Beginning with the line that holds "Open the O programie info icon", output every remaining line of the material below exactly, and include none of the pictures.
+ + + + +
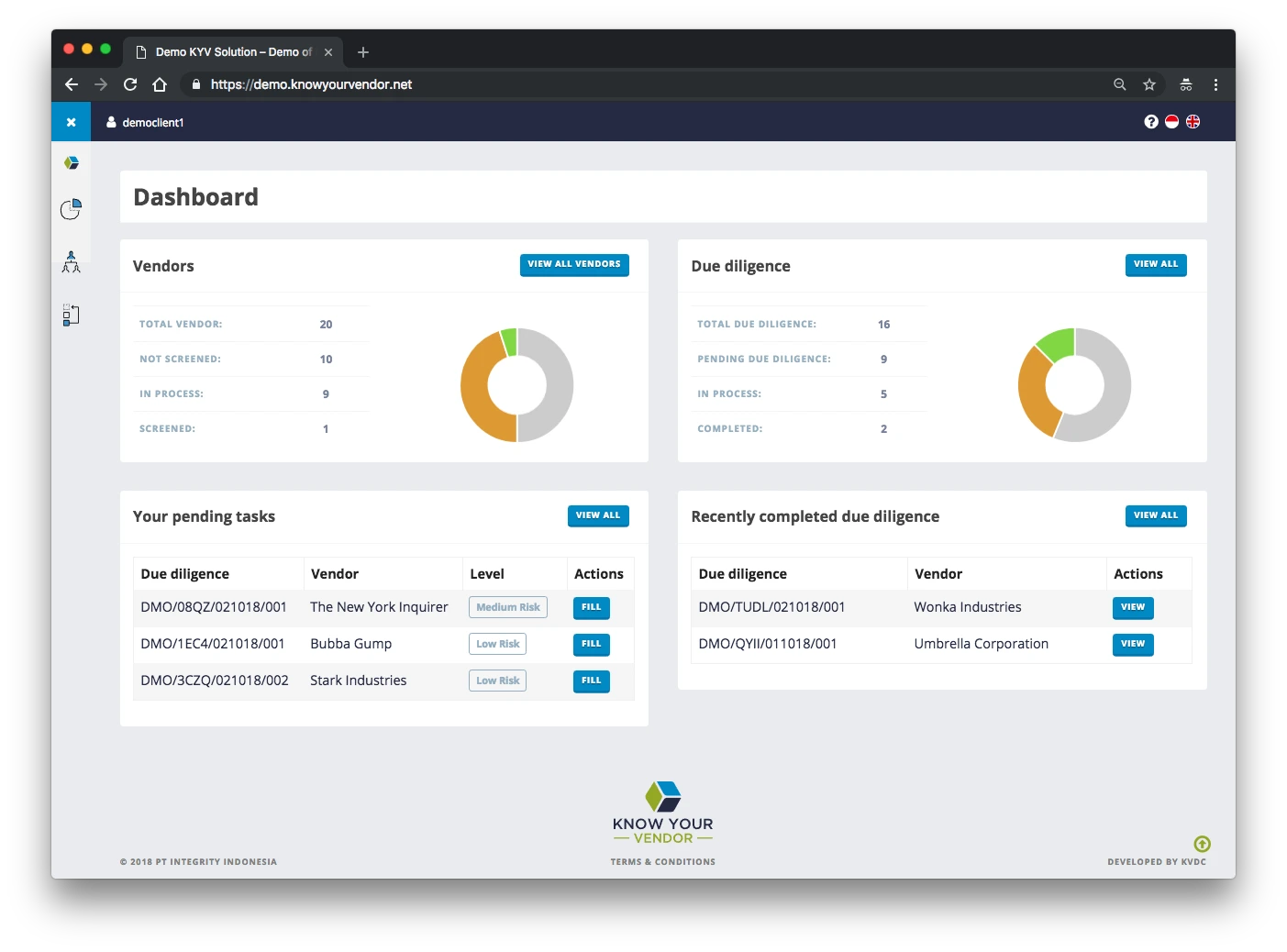This screenshot has width=1287, height=952.
Task: Bookmark the page with the star icon
Action: point(1149,83)
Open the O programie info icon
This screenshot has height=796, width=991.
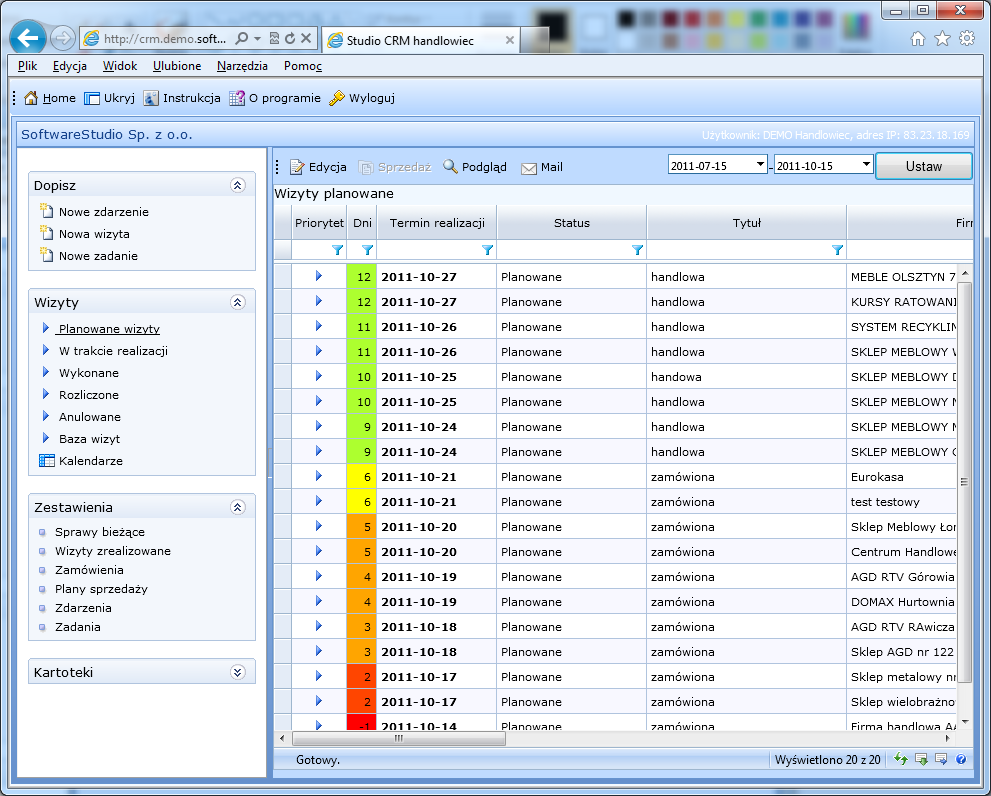coord(236,98)
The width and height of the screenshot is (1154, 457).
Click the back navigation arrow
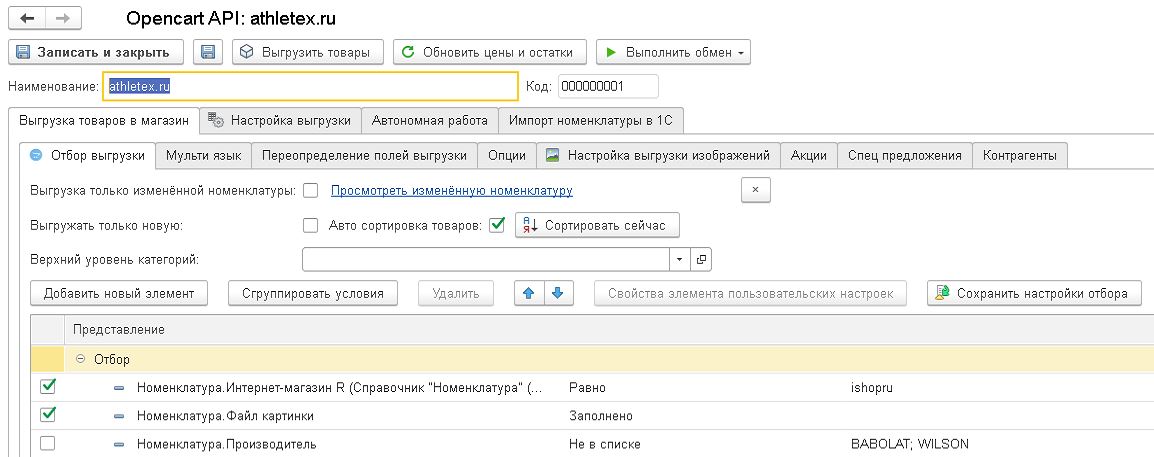[x=27, y=19]
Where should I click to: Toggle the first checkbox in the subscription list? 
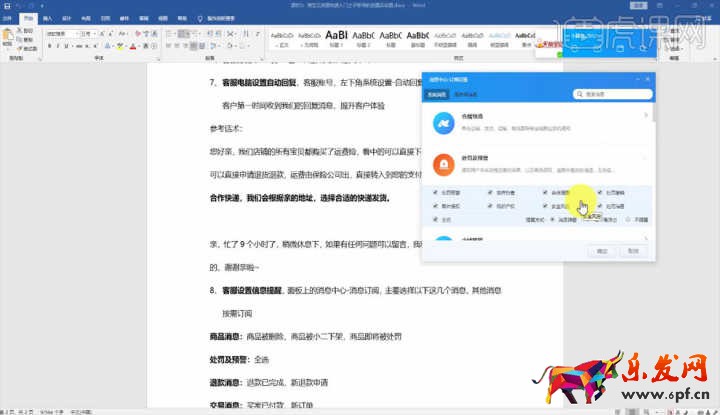pos(435,192)
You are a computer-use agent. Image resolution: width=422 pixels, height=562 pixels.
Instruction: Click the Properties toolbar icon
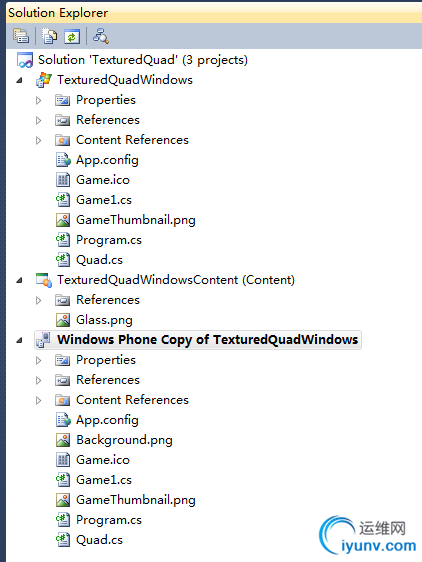(21, 36)
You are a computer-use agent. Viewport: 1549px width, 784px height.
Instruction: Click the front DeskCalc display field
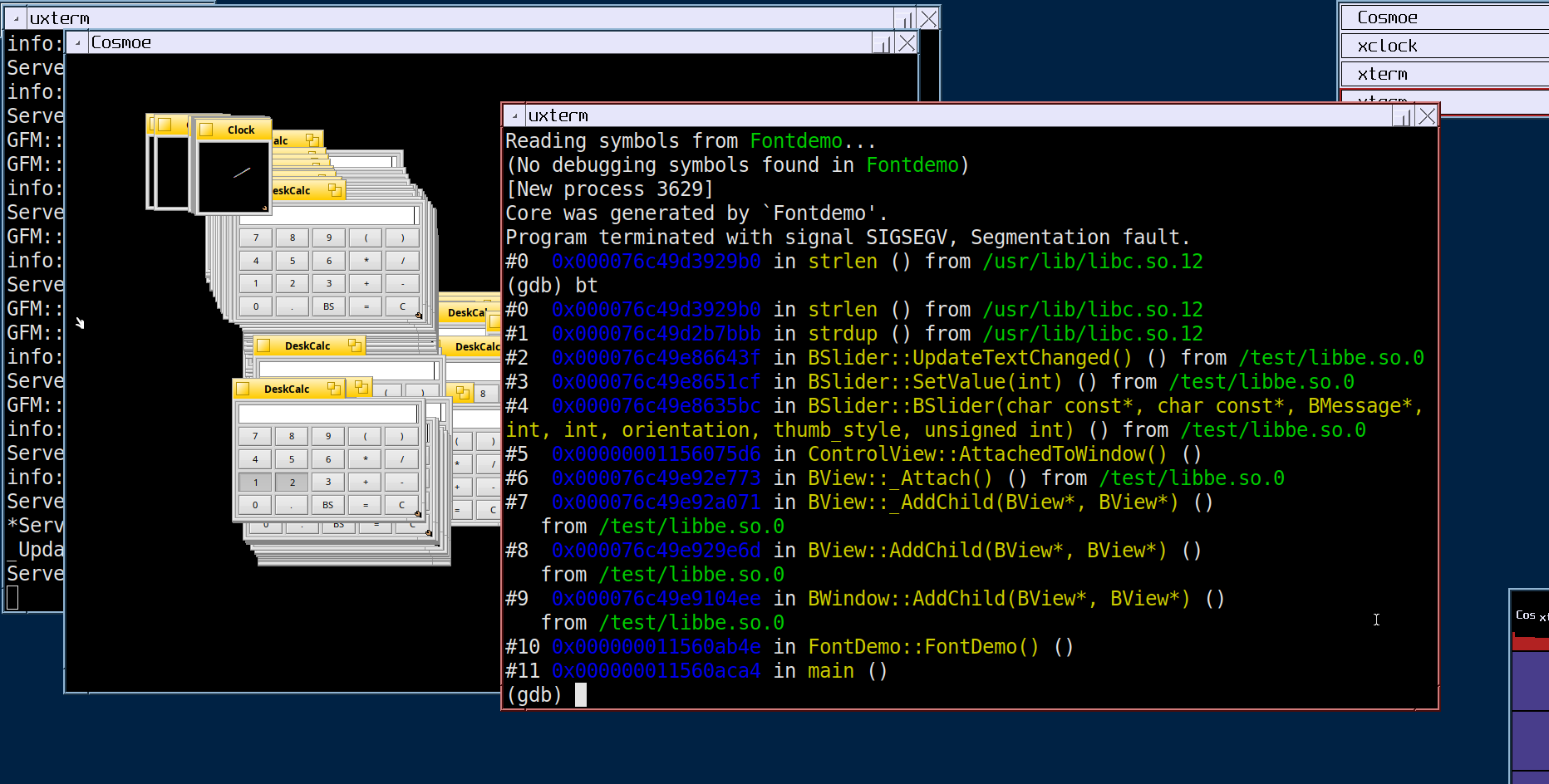[x=327, y=414]
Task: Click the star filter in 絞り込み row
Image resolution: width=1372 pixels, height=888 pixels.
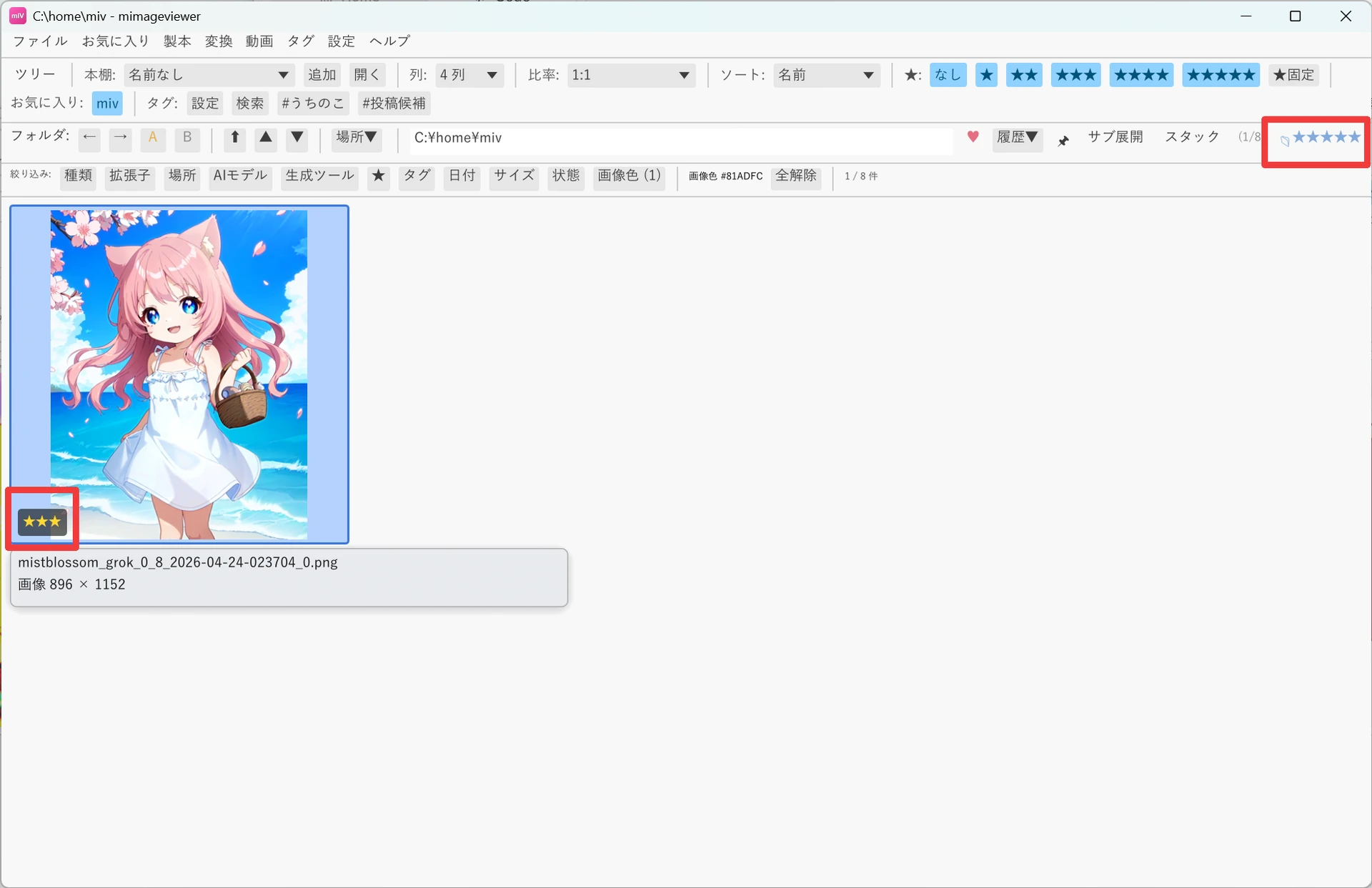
+ + + + +
Worked solution:
Open the O programie info icon
This screenshot has height=796, width=991.
coord(236,98)
The width and height of the screenshot is (1154, 457).
Click the back navigation arrow
[x=27, y=19]
Where should I click to: Toggle the first checkbox in the subscription list? 
pos(435,192)
You are a computer-use agent. Image resolution: width=422 pixels, height=562 pixels.
Instruction: Click the Properties toolbar icon
(21, 36)
You are a computer-use agent. Viewport: 1549px width, 784px height.
Instruction: Click the front DeskCalc display field
[x=327, y=414]
Task: Click the star filter in 絞り込み row
Image resolution: width=1372 pixels, height=888 pixels.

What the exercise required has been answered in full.